## Text to read
┌──
# Cool DIY Clamp! ...Lets see yours???



## Ryn0nTX

Hi Everyone...I just made a cool set of clamps for help with my projects. Since I joined this website, my experience and knowledge is rapidly growing! Thanks to everyone.










(i will update the pic tomorrow with the set I built, but I cant upload now:thumbdown

So, I know this is very basic, but what kind of useful homemade clamps have you made? This might help us rookies out here....as always...Thanks! (in advance)


----------



## Ryn0nTX

*well .... Guess nobody cares ...lol*

Here is what I built. I know that these types of jigs/tools are simple and common place, but I am just starting out and when I find something like this, it is too fun to see it come to life!

I am hoping that you guys will post pics of the unique/can't live without jigs and diy tools. This is my first...


----------



## mikekahle

Nice, and thanks for the directions... This is something I think I might have a go at....


----------



## Ryn0nTX

Just some quick notes that I noticed with mine. I used some stock that I had around the shop. I just used 1/2" thick furlings (cheap). The instructions say 3/4" thick stock and my two cents is use* at least 3/4"*! 

I would even go as far as to say 1" would be evebn better. The reason is that when I clamped my first small project (the project was 1" thick) it kept trying to buckle in the middle. I assume it was because the 1/2" stock I used for the clamp created some upward pressure. 

Also, I used a lot of reclaimed wood without planing or joining (on purpose) and it may have been an uneven surface that kept making it come up.

Hope this helps...Let me know how they turn out. Oh! I also used 3/8" dowels in place of the screws (didn't have the right length on hand):thumbsup:


----------



## Shop Dad

Try using some clamping cauls to hold it flat and prevent buckling. Another jig project for you. There is a tutorial in the tutorials thread.
└──
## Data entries
┌──
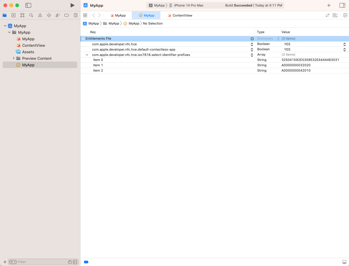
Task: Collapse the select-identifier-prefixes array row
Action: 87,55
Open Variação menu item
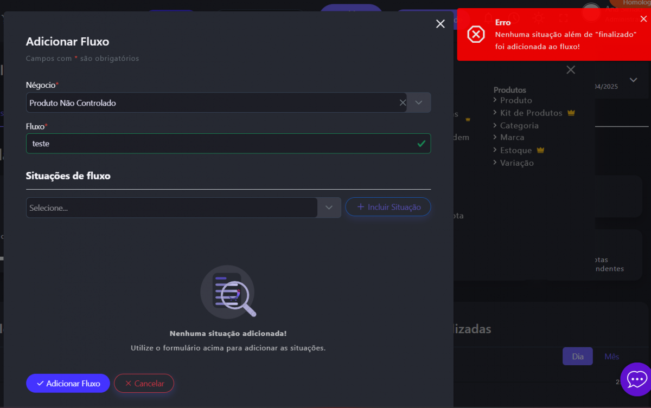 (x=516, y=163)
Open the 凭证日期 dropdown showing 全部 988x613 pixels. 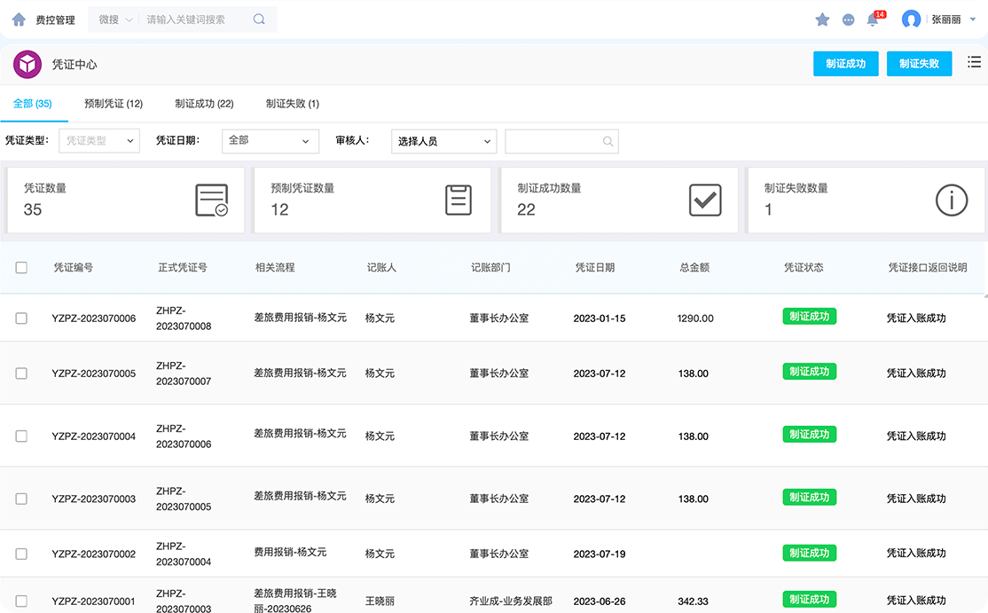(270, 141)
└──
## Stated goal
Write out the part of the clamp thread starting with "Hi Everyone...I just" and going on through "Thanks to everyone.". The material plays no part in what comes next.

## Correct result
Hi Everyone...I just made a cool set of clamps for help with my projects. Since I joined this website, my experience and knowledge is rapidly growing! Thanks to everyone.